Militärisch, aber auch diplomatisch wächst der Druck auf die Ukraine. Die russischen Truppen rücken vor, während der neue US-Präsident Donald Trump auf Verhandlungen mit seinem russischen Amtskollegen Wladimir Putin drängt. Die Ukraine fürchtet, dass für sie am Verhandlungstisch kein Platz sein wird. Und hofft jetzt auf die Schweiz.

Ukraine fordert diplomatische Unterstützung

Auf der Wunschliste der Ukraine stehen nämlich nicht nur humanitäre Hilfe, Geld und Waffen, sondern auch der diplomatische Beistand. Die Ukraine sei dankbar «für die Unterstützung bei einem allfälligen Friedensprozess», sagte die Schweizer Bundespräsidentin Karin Keller-Sutter am Dienstagabend nach einem Treffen mit dem ukrainischen Präsidenten Wolodimir Selenski am Weltwirtschaftsforum (WEF) in Davos.

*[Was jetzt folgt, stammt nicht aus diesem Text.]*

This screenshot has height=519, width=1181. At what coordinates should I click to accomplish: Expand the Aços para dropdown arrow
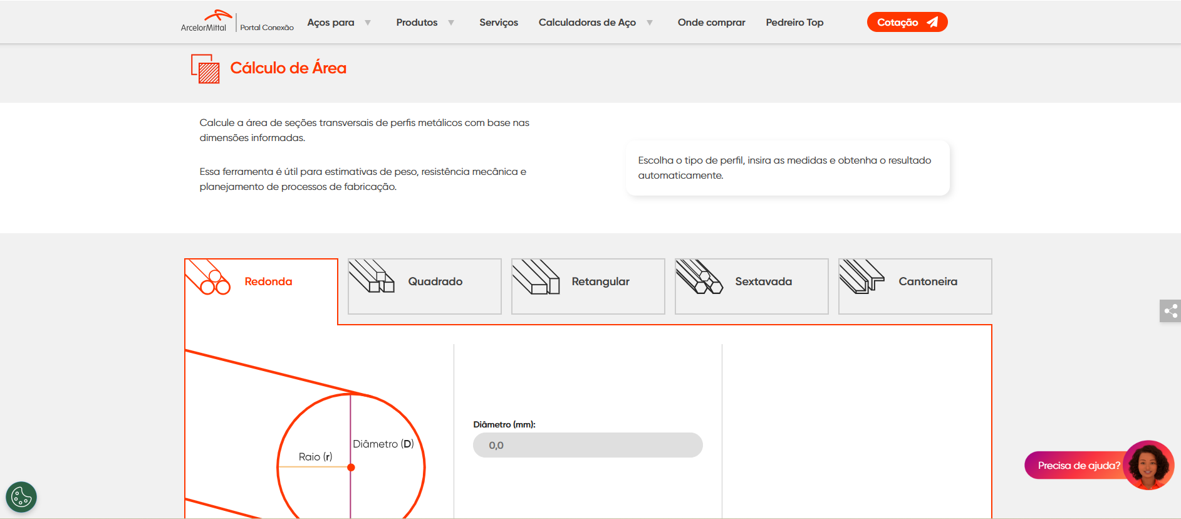[x=368, y=23]
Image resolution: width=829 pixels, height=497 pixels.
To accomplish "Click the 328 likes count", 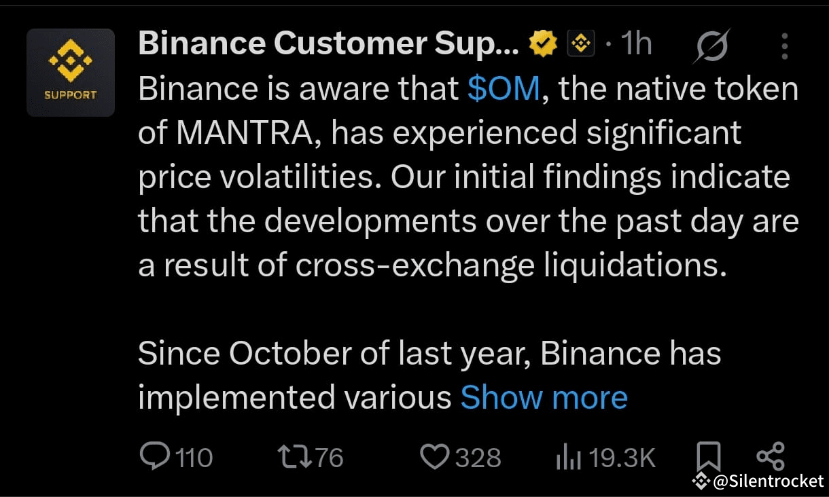I will click(480, 458).
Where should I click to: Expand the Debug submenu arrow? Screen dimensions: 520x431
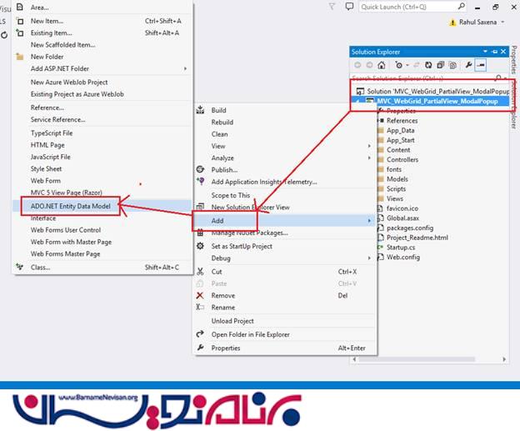point(369,258)
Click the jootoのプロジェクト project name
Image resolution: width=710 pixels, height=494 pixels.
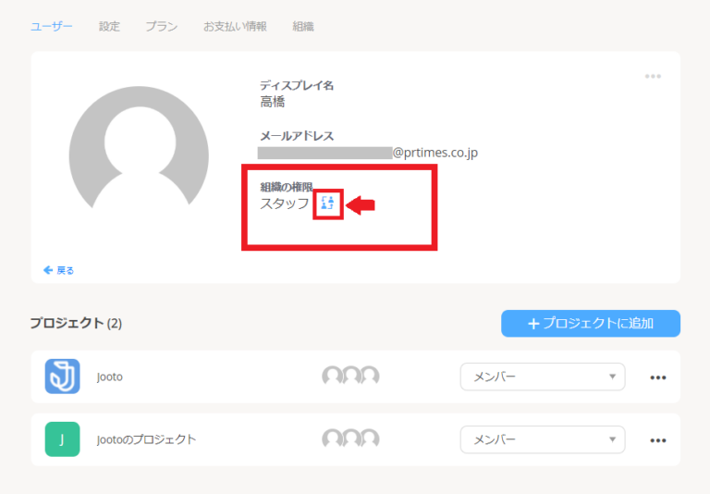point(146,439)
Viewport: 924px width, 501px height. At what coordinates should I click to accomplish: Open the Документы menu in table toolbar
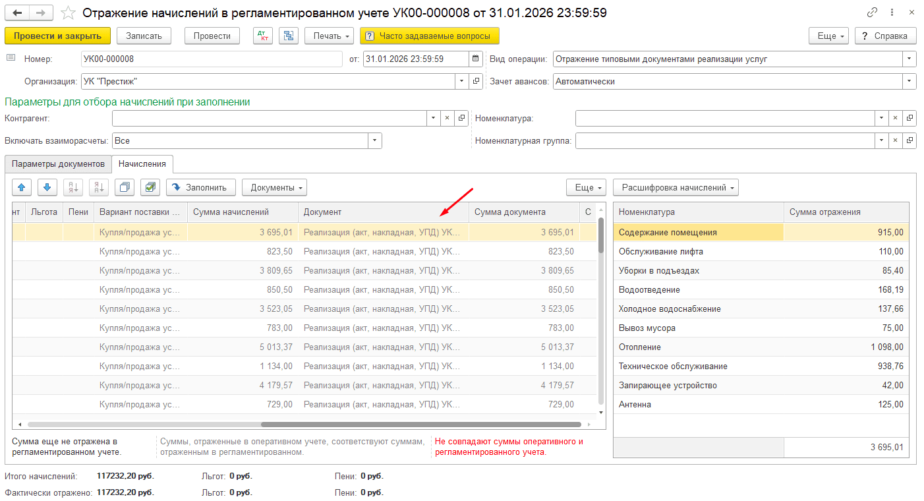pyautogui.click(x=274, y=188)
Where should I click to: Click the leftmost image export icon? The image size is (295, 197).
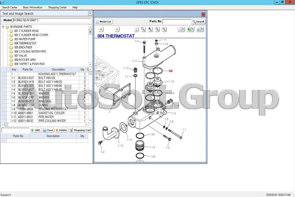[181, 29]
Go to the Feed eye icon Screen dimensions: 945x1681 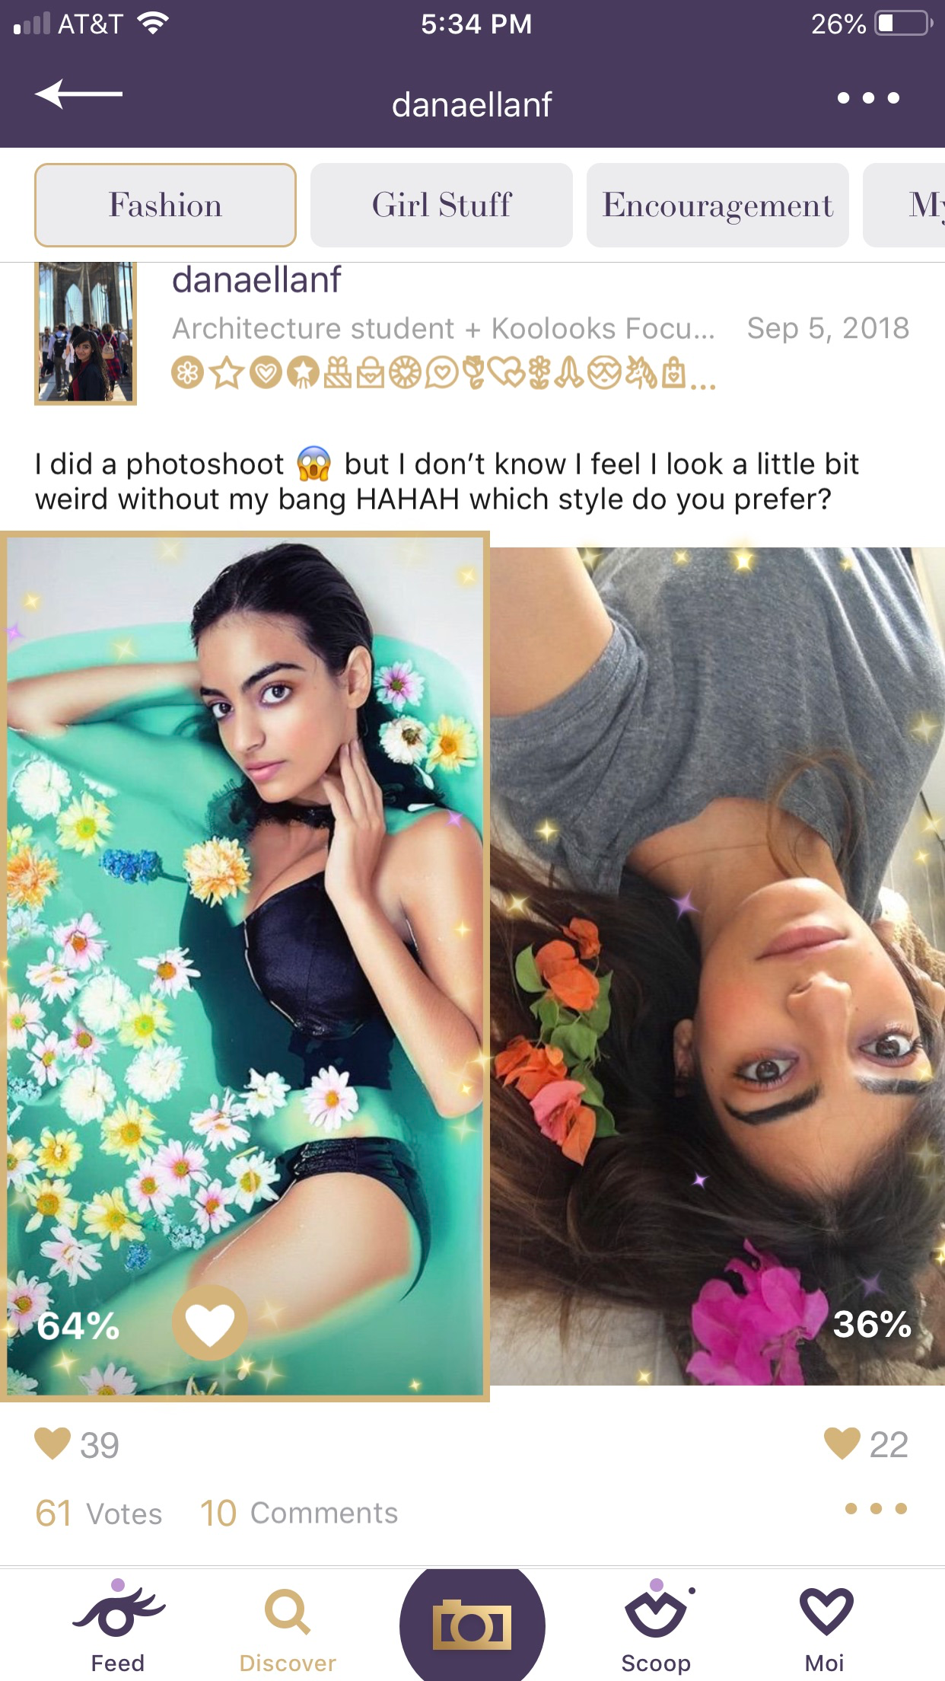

Dass es 2025 zu Verhandlungen über den Krieg in der Ukraine kommen wird, ist wahrscheinlich. Völlig offen ist aber, wer diese wo führen wird. Zumal Trump und sein Team offenbar weder der Ukraine noch anderen Staaten einen konkreten Plan vorgestellt haben. Einiges deutet daraufhin, dass der Plan bloss darin besteht, mit Putin zu reden.

Ein Szenario: Trump und Putin kommen in einem Golfstaat zu Verhandlungen unter vier Augen zusammen und einigen sich auf einen Ukraine-Deal. Er beinhaltet eine faktische Aufteilung der Ukraine, aber keine westlichen Sicherheitsgarantien für die ukrainische Regierung. Trump droht Selenski, die Militärhilfe zu kappen, sollte er dem Deal nicht zustimmen.

Schweiz als Vermittlerin?

Ein solches Szenario gilt es für Selenski zu verhindern. Im vergangenen Sommer konnte er die Schweiz als Gastgeberin einer Ukraine-Konferenz auf dem Bürgenstock gewinnen. Eingeladen waren die meisten Staaten der Welt – ausser Russland. Handfeste Erfolge gab es keine.

Doch Selenski dürfte unter Mithilfe der Schweiz versuchen, möglichst viele Staaten für ein weiteres Treffen ähnlich jenem auf dem Bürgenstock zu gewinnen. Putin und Trump sässen in einem solchen Szenario zusammen mit vielen anderen Staats- und Regierungsoberhäuptern am grossen Verhandlungstisch.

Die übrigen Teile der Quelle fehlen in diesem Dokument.